I am trying to test my surge protector. I have a HV pulse generator which will give me a peak voltage of 15kV connected parallel to a 380VAC and inbetween is the TDK surge protector. There is 3kohm and 3.3mH in series.

When the 380VAC is absent (off) the pulse generator works nicely.
However its not going all the way to 10kV when the 380VAC is present (on)

I believe this should work and the firing of the pulse is at 0VAC of the 380VAC ( using zero-cross detect)

The best I am getting is 3kV which nearly not enough to do any damage on the surge protector or see how effective it is.

Any advise?
 

The best I am getting is 3kV which nearly not enough to do any damage on the surge protector or see how effective it is.

Any advise?
Voltage is not the independent value. In surge protection, the independent value is current. Voltage (a dependent value) should rise as much as possible with current limited to single digit milliamps. Obviously width of that single test pulse is important since the setup could output somthing less than 3 amps.

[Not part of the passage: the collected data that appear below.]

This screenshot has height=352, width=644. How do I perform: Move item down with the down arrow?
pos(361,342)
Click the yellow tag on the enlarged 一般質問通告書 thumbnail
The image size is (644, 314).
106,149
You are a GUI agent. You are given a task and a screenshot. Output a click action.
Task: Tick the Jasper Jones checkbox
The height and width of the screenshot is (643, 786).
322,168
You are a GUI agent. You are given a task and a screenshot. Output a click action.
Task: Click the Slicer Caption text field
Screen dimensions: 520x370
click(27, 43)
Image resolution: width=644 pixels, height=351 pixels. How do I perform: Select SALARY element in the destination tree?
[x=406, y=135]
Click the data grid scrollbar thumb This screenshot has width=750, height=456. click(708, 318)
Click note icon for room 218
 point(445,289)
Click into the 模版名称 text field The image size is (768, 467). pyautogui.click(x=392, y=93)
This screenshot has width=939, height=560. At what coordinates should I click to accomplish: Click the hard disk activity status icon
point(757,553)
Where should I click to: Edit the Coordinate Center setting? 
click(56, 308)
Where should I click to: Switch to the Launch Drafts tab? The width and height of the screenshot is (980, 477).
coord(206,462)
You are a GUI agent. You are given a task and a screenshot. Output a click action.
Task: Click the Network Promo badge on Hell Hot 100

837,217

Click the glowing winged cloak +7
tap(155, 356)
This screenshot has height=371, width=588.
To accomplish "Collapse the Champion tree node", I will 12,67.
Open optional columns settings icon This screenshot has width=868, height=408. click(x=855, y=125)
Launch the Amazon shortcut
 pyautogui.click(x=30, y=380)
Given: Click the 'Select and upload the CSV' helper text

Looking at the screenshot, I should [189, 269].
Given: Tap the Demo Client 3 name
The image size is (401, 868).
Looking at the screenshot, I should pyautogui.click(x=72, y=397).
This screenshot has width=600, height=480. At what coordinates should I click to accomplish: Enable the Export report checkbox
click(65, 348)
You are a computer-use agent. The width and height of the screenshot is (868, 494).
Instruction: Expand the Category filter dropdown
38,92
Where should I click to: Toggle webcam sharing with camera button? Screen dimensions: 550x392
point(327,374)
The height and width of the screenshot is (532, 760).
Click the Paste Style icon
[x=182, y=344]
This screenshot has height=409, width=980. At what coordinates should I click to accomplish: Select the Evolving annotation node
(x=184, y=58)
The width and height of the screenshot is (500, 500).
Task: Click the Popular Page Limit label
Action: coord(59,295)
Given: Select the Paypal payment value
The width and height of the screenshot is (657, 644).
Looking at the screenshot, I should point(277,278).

Also appreciate that you are only measuring its normal mode response. Critical is its longitudinal mode response. IOW a protector is only effective when part of a system that includes another 'system' part: the protection.
 

My concern is that now there is 2 different voltage sources connected in parallel.
I know that if I strike the surge protector when the 380VAC is switch off it would show as high as 10kV, (surge protector I used is of higher value) but when introducing the 380VAC it seems to "eat" some of this high voltage and makes it 3kV and the pulse width of the HV is reduced from 1ms to 1us. It should work if the strike is done at 0V of the 380VAC input. right?
 

No. Two voltage sources are not described. Described is a voltage source (that is problematic) and a current source (that does the testing). Applying 380 volts does not accomplish anything.